● EJERCICIO 1
Indica si cada afirmación coincide con el texto sobre la parábola de los talentos. Responde sí o no y cita las palabras exactas del texto que lo deciden. (a) El señor confía cincuenta mil dólares al segundo criado. (b) El tercer criado invierte sus mil dólares en un negocio. (c) El primer criado gana otros cien mil dólares.

El domingo pasado, si lo recordamos bien, Jesús nos advertía que debemos estar preparados ¬para cuando Él viniera, y nos lo avisaba con la parábola encantadora de las diez muchachas. “¡Al tanto!”…, nos venía a decir.
Hoy da un paso más, y con otra parábola más seria nos dice cómo debe ser nuestra preparación. ¿Debemos esperarlo pasivamente? ¿O nos quiere metidos en una actividad incansable?…
Como eso de talentos no lo entendemos hoy como unidad monetaria, hablemos de dólares…
Pues, bien. Aquel señor rico iba a emprender un viaje muy largo, tardaría mucho en regresar, y no quiso que su dinero estuviera inactivo. Llama por lo mismo a sus criados y, mirando la capacidad de cada uno, les encomienda a cada uno una cantidad determinada. A uno le confía cien mil dólares, a otro cincuenta mil, y a un tercero le entrega solamente mil.
– Tómenlos, y háganlos producir.
El dueño se marchó lejos. Y los empleados empezaron a negociar con la cantidad que habían recibido. El de los cien mil dólares era un tipo muy espabilado, trabajó duro, y ganó otros cien mil. El de los cincuenta mil hizo lo mismo y dobló la cantidad. Pero el tercero, el de los mil, prefirió no complicarse la vida, cerró el dinero en una caja segura, la escondió en tierra, y se quedó tan tranquilo…
Al cabo de mucho tiempo regresa el dueño y llama a los empleados. El primero, con legítimo orgullo, le dice al patrón:
– Cien mil dólares me confiaste. He trabajado fuerte, y aquí tienes otros cien mil más que he ganado.
El dueño sonríe, y le premia:
– ¡Bien, empleado bueno y fiel! Ya que has sido fiel y diligente en lo poco, te daré autoridad sobre mucho. ¡Entra en la fiesta de tu señor!

● DATOS PROPORCIONADOS
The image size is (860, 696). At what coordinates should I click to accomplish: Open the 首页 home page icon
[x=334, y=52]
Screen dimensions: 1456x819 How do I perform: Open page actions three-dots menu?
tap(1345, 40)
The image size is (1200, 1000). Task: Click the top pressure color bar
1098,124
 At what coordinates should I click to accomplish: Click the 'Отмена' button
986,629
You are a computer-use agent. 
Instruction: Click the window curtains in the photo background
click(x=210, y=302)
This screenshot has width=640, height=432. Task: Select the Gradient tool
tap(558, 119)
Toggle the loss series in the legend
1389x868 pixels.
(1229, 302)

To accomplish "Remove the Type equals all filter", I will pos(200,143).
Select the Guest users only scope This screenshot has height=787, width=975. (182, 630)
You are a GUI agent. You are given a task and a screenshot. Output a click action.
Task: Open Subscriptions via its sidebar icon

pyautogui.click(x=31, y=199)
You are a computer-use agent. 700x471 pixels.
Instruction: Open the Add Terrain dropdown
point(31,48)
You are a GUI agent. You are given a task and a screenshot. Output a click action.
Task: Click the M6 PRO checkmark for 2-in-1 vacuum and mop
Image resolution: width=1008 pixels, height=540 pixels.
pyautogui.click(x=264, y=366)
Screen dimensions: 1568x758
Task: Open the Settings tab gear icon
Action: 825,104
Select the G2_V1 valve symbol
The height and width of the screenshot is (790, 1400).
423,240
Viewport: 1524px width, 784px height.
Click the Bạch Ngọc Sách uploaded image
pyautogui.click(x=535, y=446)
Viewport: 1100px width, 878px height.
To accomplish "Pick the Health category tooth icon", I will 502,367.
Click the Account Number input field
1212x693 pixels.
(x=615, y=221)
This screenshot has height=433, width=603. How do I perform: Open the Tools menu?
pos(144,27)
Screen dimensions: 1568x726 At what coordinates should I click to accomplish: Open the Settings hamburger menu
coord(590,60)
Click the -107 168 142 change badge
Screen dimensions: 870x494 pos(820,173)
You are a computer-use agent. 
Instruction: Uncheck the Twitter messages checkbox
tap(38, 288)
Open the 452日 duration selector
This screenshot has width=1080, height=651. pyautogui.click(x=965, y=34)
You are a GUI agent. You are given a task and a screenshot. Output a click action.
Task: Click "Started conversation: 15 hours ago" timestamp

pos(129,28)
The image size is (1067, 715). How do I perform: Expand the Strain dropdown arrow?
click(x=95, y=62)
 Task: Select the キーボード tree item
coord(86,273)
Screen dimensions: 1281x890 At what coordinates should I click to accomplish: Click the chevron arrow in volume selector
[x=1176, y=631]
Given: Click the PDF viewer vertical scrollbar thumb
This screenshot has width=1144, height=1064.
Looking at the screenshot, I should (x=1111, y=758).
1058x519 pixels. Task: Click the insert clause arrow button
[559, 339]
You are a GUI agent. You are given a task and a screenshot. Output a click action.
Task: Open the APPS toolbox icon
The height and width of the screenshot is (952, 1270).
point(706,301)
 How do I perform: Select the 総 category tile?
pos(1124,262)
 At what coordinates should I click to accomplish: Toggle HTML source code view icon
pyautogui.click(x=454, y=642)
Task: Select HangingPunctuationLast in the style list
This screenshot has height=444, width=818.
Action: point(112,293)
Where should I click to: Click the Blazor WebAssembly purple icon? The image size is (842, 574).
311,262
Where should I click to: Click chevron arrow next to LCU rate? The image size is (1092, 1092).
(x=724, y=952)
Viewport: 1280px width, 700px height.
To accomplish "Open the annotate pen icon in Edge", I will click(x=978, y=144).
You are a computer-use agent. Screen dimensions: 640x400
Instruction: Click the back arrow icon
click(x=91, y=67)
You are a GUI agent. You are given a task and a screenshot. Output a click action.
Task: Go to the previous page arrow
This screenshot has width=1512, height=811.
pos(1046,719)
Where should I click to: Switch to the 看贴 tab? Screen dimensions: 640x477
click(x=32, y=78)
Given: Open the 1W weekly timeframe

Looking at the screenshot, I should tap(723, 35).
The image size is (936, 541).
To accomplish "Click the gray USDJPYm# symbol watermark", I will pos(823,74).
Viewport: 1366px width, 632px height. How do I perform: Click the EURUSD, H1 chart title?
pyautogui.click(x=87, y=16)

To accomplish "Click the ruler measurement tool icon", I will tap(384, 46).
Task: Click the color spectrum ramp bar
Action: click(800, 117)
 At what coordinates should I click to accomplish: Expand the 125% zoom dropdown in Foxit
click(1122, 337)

● EJERCICIO 2
Por favor, actualiza las entradas: empieza en la línea que contiene "Viewport: 1366px width, 632px" y llega hasta el final de las entradas. Reescribe solo esas líneas, cambia "accomplish" por "complete" y deja todo lo demás igual.

● SOLUCIÓN 1
(a) Sí: «a otro cincuenta mil».
(b) No: «cerró el dinero en una caja segura, la escondió en tierra, y se quedó tan tranquilo».
(c) Sí: «trabajó duro, y ganó otros cien mil».

● SOLUCIÓN 2
Viewport: 1366px width, 632px height. How do I perform: Click the EURUSD, H1 chart title?
pyautogui.click(x=87, y=16)

To complete "Click the ruler measurement tool icon", I will tap(384, 46).
Task: Click the color spectrum ramp bar
Action: click(800, 117)
 At what coordinates should I click to complete: Expand the 125% zoom dropdown in Foxit
click(1122, 337)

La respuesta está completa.